The Man in the Artist in the Selected Novels of John Oliver Killens

Vol-3 | Issue-06 | June 2018 | Published Online: 19 June 2018    PDF ( 223 KB )
DOI: https://doi.org/10.5281/zenodo.1296833
Author(s)
Sk Abdul Salam 1; Dr. Om Prakash Tiwari 2

1Research Scholar, Dr. C.V. Raman University Bilaspur, Chhattisgarh (India)
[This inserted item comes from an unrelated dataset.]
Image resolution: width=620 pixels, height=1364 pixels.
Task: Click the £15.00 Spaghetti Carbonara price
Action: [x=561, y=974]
2Associate Professor, Dr. C.V. Raman University, Bilaspur, Chhattisgarh (India)

Abstract

John Oliver Killens’s politically charged novels And Then We Heard the Thunder and The Cotillion; or One Good Bull Is Half the Herd, were nominated for the Pulitzer Prize. His works of fiction and nonfiction, the most famous of which is his novel Youngblood, have been translated into more than a dozen languages. An influential novelist, essayist, screenwriter, and teacher, he was the founding chair of the Harlem Writers Guild and mentored a generation of black writers at Fisk, Howard, Columbia, and elsewhere. Killens is recognized as the spiritual father of the Black Arts Movement. In this first major biography of Killens, Keith Gilyard examines the life and career of the man who was perhaps the premier African American writer-activist from the 1950s to the 1980s. Gilyard extends his focus to the broad boundaries of Killens’s times and literary achievement—from the Old Left to the Black Arts Movement and beyond. Figuring prominently in these pages are the many important African American artists and political figures connected to the author from the 1930s to the 1980s—W. E. B. Du Bois, Paul Robeson, Alphaeus Hunton, Langston Hughes, James Baldwin, Martin Luther King Jr., Malcolm X, Harry Belafonte, and Maya Angelou, among others.